Restricting foreign ownership of land

According to Akihiro Kido, joint head of Mizuho Securities’ investment banking business division, head of global advisory, the proposed restrictions on land acquisitions by foreign buyers would not impact deal activities significantly, since Takaichi’s proposal centres on introducing a prior-approval system for land around strategically important infrastructure.

That said, it would still be one area to watch, given that there has been a noticeable increase in acquisitions by private equity funds that target companies with valuable real estate holdings in Japan, he noted.

It is still unclear whether such deals would fall under the new regulations, and if so, whether the rules would apply uniformly regardless of the nationality of the general partners of private equity funds, Kido pointed out.

Matsumoto also noted that the current land investigation law in question only allows the central government to investigate transactions of land related to Japan’s national security. The scope of the law is very limited in general, he said.

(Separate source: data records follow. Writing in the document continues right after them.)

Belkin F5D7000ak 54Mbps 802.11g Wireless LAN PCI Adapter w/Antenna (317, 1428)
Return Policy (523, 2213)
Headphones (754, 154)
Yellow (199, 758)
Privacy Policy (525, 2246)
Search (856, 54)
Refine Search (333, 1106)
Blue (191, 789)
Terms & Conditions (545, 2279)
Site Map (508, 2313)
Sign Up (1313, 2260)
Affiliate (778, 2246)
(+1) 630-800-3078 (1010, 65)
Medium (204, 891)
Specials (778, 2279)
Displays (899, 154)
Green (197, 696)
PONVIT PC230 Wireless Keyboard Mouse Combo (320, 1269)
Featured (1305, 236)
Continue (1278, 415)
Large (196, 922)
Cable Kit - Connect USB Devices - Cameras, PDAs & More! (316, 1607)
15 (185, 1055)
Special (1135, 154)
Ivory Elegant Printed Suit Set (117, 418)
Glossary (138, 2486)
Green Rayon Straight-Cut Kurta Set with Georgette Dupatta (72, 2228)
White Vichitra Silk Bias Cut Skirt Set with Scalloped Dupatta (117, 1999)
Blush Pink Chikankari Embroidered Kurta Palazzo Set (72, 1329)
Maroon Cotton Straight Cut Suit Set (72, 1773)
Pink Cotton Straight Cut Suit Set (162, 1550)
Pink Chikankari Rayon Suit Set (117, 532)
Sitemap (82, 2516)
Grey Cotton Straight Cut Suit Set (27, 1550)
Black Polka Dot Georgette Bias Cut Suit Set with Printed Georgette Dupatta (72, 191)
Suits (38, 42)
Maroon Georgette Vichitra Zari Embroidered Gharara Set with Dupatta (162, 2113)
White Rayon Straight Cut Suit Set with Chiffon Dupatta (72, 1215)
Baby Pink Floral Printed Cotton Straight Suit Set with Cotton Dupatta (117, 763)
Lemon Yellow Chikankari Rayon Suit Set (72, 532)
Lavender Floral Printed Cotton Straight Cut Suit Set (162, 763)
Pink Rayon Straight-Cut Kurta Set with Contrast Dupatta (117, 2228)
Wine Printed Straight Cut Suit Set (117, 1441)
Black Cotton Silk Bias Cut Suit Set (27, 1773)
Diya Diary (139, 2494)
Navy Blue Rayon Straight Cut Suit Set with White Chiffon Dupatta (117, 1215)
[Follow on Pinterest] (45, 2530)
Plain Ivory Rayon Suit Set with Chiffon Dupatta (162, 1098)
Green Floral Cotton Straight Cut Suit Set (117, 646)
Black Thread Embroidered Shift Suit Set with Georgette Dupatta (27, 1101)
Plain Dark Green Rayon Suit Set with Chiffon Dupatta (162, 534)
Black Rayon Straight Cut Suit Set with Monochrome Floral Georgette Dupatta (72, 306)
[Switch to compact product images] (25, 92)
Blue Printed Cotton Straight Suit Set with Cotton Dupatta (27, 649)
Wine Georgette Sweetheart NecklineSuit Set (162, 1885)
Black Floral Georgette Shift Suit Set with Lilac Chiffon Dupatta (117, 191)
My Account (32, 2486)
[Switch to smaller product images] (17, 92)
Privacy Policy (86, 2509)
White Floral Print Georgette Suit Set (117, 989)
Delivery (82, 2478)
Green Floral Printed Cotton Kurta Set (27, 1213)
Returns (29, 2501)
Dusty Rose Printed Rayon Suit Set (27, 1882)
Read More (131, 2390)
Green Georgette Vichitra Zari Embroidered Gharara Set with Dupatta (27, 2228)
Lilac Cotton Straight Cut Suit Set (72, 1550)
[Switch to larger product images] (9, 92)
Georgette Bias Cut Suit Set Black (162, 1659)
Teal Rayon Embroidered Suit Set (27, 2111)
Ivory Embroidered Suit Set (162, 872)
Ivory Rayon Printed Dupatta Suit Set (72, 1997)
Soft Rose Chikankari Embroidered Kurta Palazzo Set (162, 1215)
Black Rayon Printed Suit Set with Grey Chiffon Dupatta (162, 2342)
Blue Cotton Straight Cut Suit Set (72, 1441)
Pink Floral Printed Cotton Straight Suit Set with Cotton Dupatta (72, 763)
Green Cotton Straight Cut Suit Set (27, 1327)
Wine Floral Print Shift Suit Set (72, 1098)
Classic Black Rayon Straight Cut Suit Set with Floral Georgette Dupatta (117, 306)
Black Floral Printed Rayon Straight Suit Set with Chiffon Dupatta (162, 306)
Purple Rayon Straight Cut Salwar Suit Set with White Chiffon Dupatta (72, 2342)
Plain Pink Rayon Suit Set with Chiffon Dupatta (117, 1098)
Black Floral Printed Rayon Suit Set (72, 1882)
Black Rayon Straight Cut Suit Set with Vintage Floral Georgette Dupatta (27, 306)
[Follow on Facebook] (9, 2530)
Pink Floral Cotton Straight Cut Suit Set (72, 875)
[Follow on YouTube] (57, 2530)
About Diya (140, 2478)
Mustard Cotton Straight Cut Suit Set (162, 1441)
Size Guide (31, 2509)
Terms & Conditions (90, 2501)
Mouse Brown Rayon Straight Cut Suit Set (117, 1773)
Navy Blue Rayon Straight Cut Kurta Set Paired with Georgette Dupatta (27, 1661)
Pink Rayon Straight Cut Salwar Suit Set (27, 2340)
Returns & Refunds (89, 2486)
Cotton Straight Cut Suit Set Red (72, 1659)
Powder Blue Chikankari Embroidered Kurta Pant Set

“If you block or restrict purchases of real estate in Japan by overseas investors comprehensively, it will negatively impact economic growth,” Tokyo International Law Office’s Mori said. “Then almost everyone, even from within Japan, would be against the move from the standpoint that discrimination against or exclusion of foreigners must not occur.”

Japan continues to attract foreign capital

Takaichi has pledged to implement proactive fiscal policies aimed at solving social issues through public-private investment, as well as strategic government spending to strengthen advanced technologies.

From a valuation standpoint, Japan remains an attractive destination for foreign investors, Mitsubishi UFJ Research and Consulting’s Kobayashi said.

“Assets in Japan are relatively cheap,” Kobayashi noted. “Property prices have started to rise gradually, but the pace is far slower than in overseas markets, making Japanese real estate look inexpensive by comparison.”

On closer examination, the Takaichi administration is dominated by lawmakers advocating expansionary fiscal policy, many of whom have long argued that boosting household disposable income should take precedence, financed through government bond issuance. Kobayashi added that Japan’s persistent fiscal concerns have driven up long-term bond yields.

“Even if the policy rate rises slightly, sovereign risk premiums tend to increase more, steepening the yield curve and making the yen prone to selling,” he said, adding that the weak-yen trend, and the resulting foreign investment interest in Japanese companies, is unlikely to change anytime soon.

Meanwhile, Mizuho Securities’ Kido said he is closely watching whether Takaichi’s push to encourage more effective use of corporate internal reserves will lead to an increase in M&A activity, as retained earnings are typically used for one of the following purposes: boosting R&D and capex under an organic growth strategy, pursuing M&A, or enhancing shareholder returns through buybacks and dividends.

“While I don’t think the launch of the Takaichi administration would immediately shift the overall trend, we could see more Japanese companies allocating capital toward acquisitions,” he said.